What are the stories you tell to yourself about your teacher-self? This is going to be a hard question because these are often difficult stories to share in public. I often tell a mixture of ego and calling stories. When my ego is in charge of the story I talk to myself about my ability to teach with little preparation and still move students into deeper relationship with the text. These are my “commando teaching” stories as I talk to myself about the thrill of dropping into the classroom instructionally ill-prepared but armed with texts and still able to carry the day. But of course, like most stories told in private there is a high degree of misrepresentation associated with tale. It really doesn’t take much for the ego bubble to burst and the inadequacy of my teaching, at least to myself, becomes transparent. These ego-stories tell the tale of teaching without integrity and fidelity to my call to educate. This leads naturally to the other stories I tell to my teacher-self; teaching is my vocation that I’m drawn back time and time again to this deep impulse to educate others. These are my “inner-truth” stories because they carry a high degree of faithfulness. I turn to these stories, often right before class starts, when I’m unsure and feeling like an imposter who was never meant to teach. A few deep breathes, a quiet moment, and I’m leaning past ego to the wholeness of knowing I’m called to do the work of teaching.

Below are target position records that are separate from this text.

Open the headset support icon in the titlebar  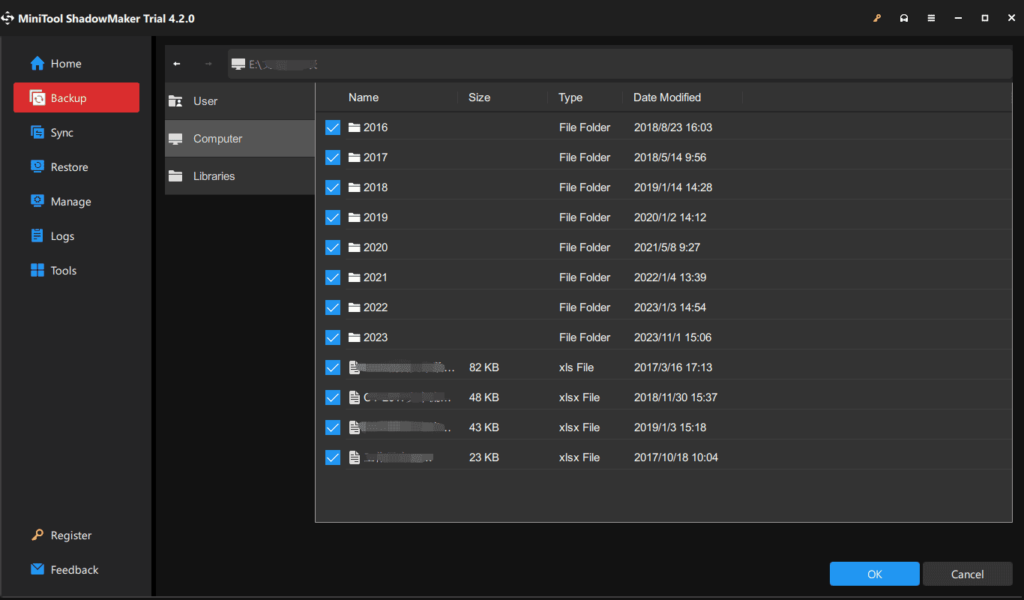point(905,17)
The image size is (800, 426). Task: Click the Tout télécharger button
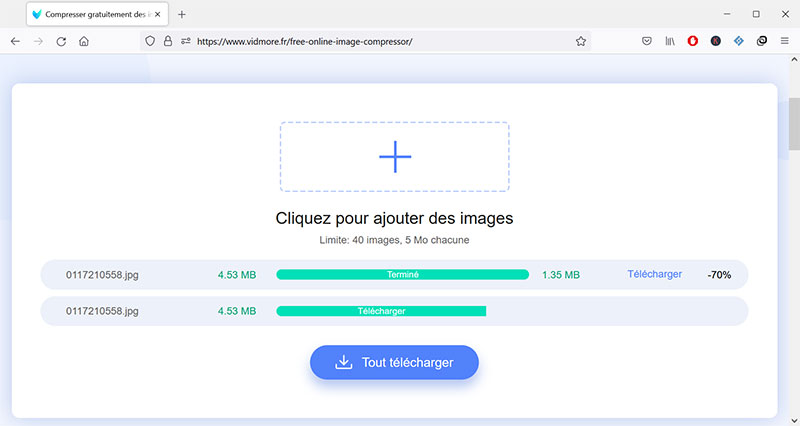pyautogui.click(x=394, y=362)
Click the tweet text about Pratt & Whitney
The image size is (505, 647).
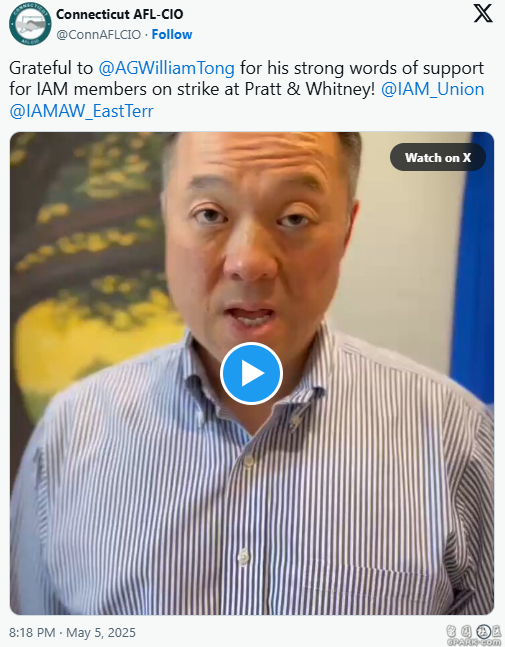[246, 89]
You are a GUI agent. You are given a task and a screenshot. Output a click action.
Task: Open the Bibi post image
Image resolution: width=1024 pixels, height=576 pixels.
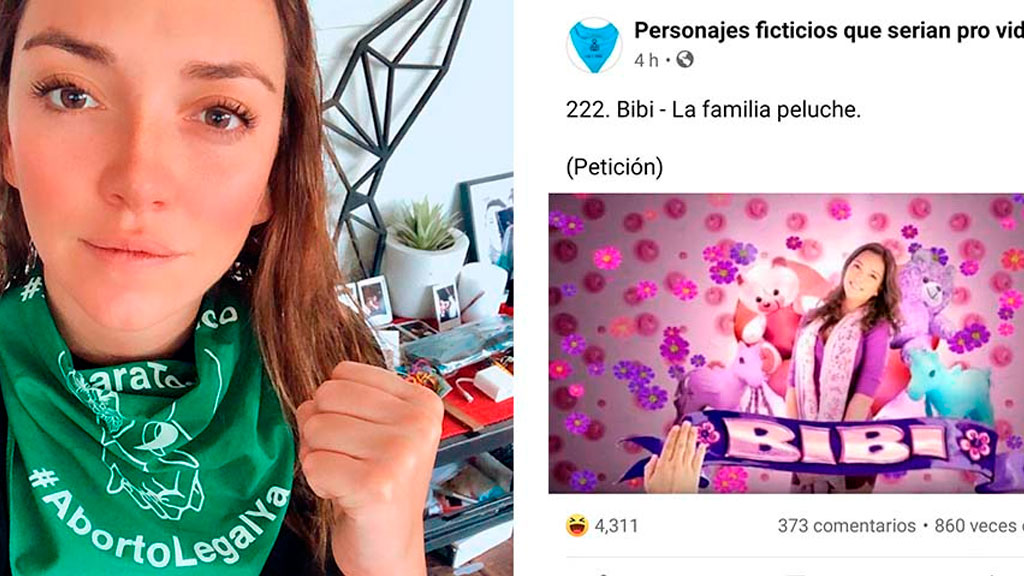pyautogui.click(x=786, y=343)
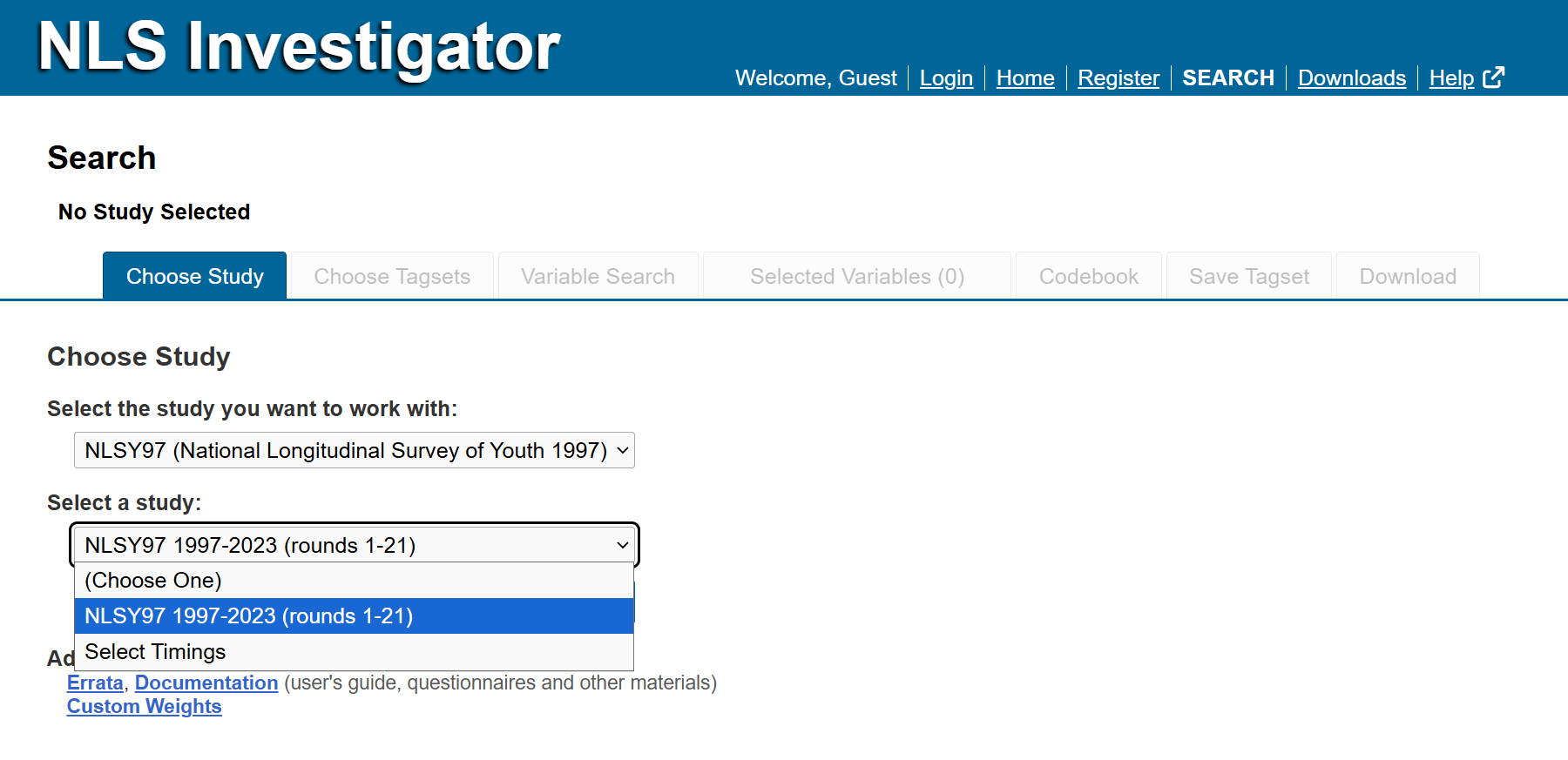This screenshot has height=760, width=1568.
Task: Click the external link icon beside Help
Action: click(1493, 77)
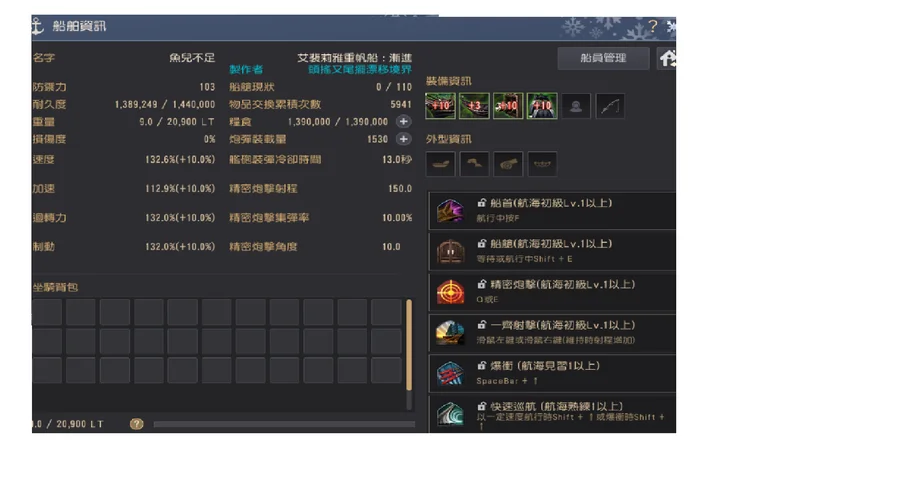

What are the stories others tell about your teacher-self? The narrative about teachers told by society is less than positive; it is widely believed that teachers are failing to adequately educate the students that society has entrusted to their care. These “outsider” stories have the feel of an imposed identity of inadequacy which serves some wider purpose beyond the stated goal of improving the lives of students. They are painful stories because they fail to adequately account for the many stories of teachers sacrificing emotionally, physically, and financially for their students. For me, the more trustworthy stories are told by my students in their end of course evaluations. I find these stories easier to accept, whether they are complementary or critical of my teaching. I think this is perhaps because of the combination of intimacy and distance. I have shared the classroom space with my students and therefore I can see the truth of their comments, even when my ego-self desperately wants to tell a different story; a protective story of false invincibility. Because the end of course evaluations arrive in my email long after the course is finished the rawness of the classroom is tempered by time and thus I’m more open to hearing the truth behind student feedback. The harder stories for me to accept that others tell about my teaching come in the form of rewards, accolades, or praise by a colleague. Perhaps this is because even though these stories of success are the result of teaching inspired by my call to teach I never like to draw attention to these gifts. It is an odd paradox that the ability to teach well is something I enjoy and am willing to share with my students and colleagues and at the same time I would rather keep the outcome private and less evident.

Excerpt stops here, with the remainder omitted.